It was the lion kingdom's 1st 3D printing project. The journey began with much CAD modeling that would later be refined. Custom C programs made isogrid segments that were too slow to model in Freecad. The mane limitation in 3D printing is the CAD software. The whole thing was printed on just the baseline $170 Creality Ender 3 & $20 of filament. It printed & printed over 7 days while the tower of isogrids grew.
Printing subsections was key to determining the required clearance & minimum gear sizes. 3D printed parts expanded by 0.2mm per side. 2 3D printed parts needed 0.4mm between them to slide past each other. A structure of this size could get by with 3mm deep gears.
The bearings & gears were the 1st parts printed. It was remarkable to see 122 tooth gears like this pop out of the printer after being just dreams for home fabricators for all time. The bearing parts got 0.5mm of separation to guarantee they wouldn't bind. The most loaded bearing still needed silicone grease.
Printing without support or a raft yielded a much smoother bottom side.
The longest printout was 14 hours for the longest isogrid tube. Sadly, it lacked a motor mount which later had to be bodged on.
The boundary sensors used hall effect sensors instead of limit switches.
Attention then turned to the electronicals.
So the lion kingdom uses vintage microcontrollers because they look cool, there's an abundant supply in the apartment, the current task needs hardly any computing power, & modern C compilers don't tie your program to a specific chip. It wasn't that way 20 years ago when these microcontrollers 1st arrived. They all have dead pins which are normally labeled.
Mocking up the cables outside the robot was key. Wrapping the cable in captain tape & hot gluing the captain to the plastic proved to be the best way to farsten it. Cable guards were hot glued on to keep the cables out of the gears. A 6mm diameter proved to be the narrowest PLA worm size before it crumbled. A revision would definitely involve screwing them onto the tubes instead of gluing them.

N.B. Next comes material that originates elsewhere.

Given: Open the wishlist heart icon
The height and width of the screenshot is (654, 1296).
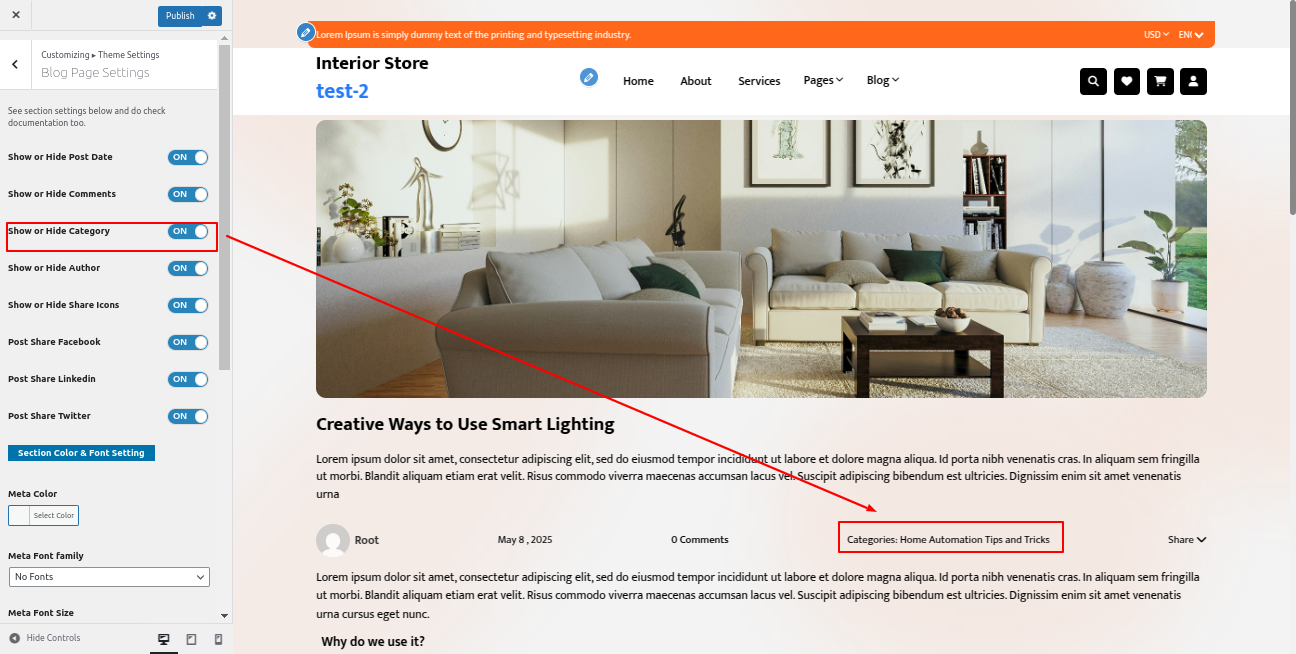Looking at the screenshot, I should click(x=1127, y=82).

Much firmware development followed, manely impacted by the motor control algorithms & the IR code processing. It suffered from lack of encoder precision & motors that are too fast. It used leftover polulu #2365 & #2366 motors. It would have been better with 200:1 gear ratio motors with integrated encoders from adafruit.
Inferior motor encoders caused it to be not as smooth as the gootube videos, but good enough to be functional. Another problem is the IR remote can only move it in steps. A smaller pinion with no hole for the shaft might have bought more accuracy. Never tested the minimum wall thickness for a 3D printed gear.

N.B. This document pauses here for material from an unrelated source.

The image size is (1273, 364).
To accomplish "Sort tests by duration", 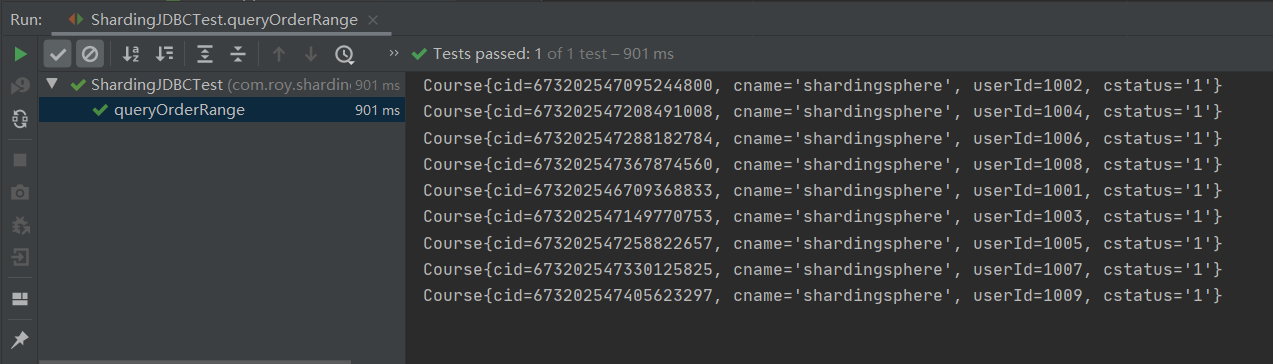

Mounting it sideways tested the maximum load. The ideal power supply was a raspberry pi 5.2V. The motors have very high transient loads when all 3 fire at the same time. USB phone chargers couldn't manetain the minimum 4V during the transient loads.
Once installed on the blower, the blower didn't entirely fit in the nozzle, but going halfway seemed to be enough. It would need to blend into a rectangular isogrid to entirely fit on the blower.
The IR receiver was repositioned away from the cables.
The heroineclock remote control got a few more buttons for moving the nozzle.
It worked as required on the blower. 15 years of wishing for a remote controlled nozzle finally came to an end. The bearings & contortions didn't impede the airflow as much as expected, but that's why it's a fighter jet nozzle.